Objective ::
Retype the lines below exactly, with no changes.

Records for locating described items
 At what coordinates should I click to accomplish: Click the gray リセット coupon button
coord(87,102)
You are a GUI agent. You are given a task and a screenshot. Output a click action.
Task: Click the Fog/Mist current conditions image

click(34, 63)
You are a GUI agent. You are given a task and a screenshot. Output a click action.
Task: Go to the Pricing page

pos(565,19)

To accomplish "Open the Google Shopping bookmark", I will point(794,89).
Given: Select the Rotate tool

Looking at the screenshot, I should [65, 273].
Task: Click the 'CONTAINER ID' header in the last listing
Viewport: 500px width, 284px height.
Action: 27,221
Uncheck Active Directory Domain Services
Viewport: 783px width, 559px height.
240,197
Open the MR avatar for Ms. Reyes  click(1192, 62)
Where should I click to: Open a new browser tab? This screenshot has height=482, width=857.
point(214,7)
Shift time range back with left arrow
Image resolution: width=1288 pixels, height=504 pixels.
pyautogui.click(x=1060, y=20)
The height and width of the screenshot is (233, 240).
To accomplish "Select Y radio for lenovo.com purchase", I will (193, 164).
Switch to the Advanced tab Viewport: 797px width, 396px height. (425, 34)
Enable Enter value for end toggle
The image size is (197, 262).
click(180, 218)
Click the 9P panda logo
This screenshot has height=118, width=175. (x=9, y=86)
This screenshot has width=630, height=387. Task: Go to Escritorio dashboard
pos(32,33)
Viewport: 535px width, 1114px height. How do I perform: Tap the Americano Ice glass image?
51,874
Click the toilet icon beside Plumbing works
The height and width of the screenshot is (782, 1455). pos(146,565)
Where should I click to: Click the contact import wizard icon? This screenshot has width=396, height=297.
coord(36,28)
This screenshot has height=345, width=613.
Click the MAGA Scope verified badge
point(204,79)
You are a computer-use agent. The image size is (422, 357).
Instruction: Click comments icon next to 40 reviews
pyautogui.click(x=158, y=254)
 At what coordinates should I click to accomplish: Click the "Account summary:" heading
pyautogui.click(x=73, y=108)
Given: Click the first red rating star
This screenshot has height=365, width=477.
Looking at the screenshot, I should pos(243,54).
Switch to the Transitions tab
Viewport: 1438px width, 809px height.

Correct output ::
 At what coordinates should I click to accomplish: Click the gray リセット coupon button
coord(87,102)
You are a GUI agent. You are given a task and a screenshot. Output a click action.
Task: Click the Fog/Mist current conditions image

click(34, 63)
You are a GUI agent. You are given a task and a screenshot. Output a click action.
Task: Go to the Pricing page

pos(565,19)

To accomplish "Open the Google Shopping bookmark", I will point(794,89).
Given: Select the Rotate tool

Looking at the screenshot, I should [65, 273].
Task: Click the 'CONTAINER ID' header in the last listing
Viewport: 500px width, 284px height.
Action: 27,221
Uncheck Active Directory Domain Services
Viewport: 783px width, 559px height.
240,197
Open the MR avatar for Ms. Reyes  click(1192, 62)
Where should I click to: Open a new browser tab? This screenshot has height=482, width=857.
point(214,7)
Shift time range back with left arrow
Image resolution: width=1288 pixels, height=504 pixels.
pyautogui.click(x=1060, y=20)
The height and width of the screenshot is (233, 240).
To accomplish "Select Y radio for lenovo.com purchase", I will (193, 164).
Switch to the Advanced tab Viewport: 797px width, 396px height. (425, 34)
Enable Enter value for end toggle
The image size is (197, 262).
click(180, 218)
Click the 9P panda logo
This screenshot has height=118, width=175. (x=9, y=86)
This screenshot has width=630, height=387. Task: Go to Escritorio dashboard
pos(32,33)
Viewport: 535px width, 1114px height. How do I perform: Tap the Americano Ice glass image?
51,874
Click the toilet icon beside Plumbing works
The height and width of the screenshot is (782, 1455). pos(146,565)
Where should I click to: Click the contact import wizard icon? This screenshot has width=396, height=297.
coord(36,28)
This screenshot has height=345, width=613.
Click the MAGA Scope verified badge
point(204,79)
You are a computer-use agent. The image size is (422, 357).
Instruction: Click comments icon next to 40 reviews
pyautogui.click(x=158, y=254)
 At what coordinates should I click to accomplish: Click the "Account summary:" heading
pyautogui.click(x=73, y=108)
Given: Click the first red rating star
This screenshot has height=365, width=477.
Looking at the screenshot, I should pos(243,54).
Switch to the Transitions tab
Viewport: 1438px width, 809px height.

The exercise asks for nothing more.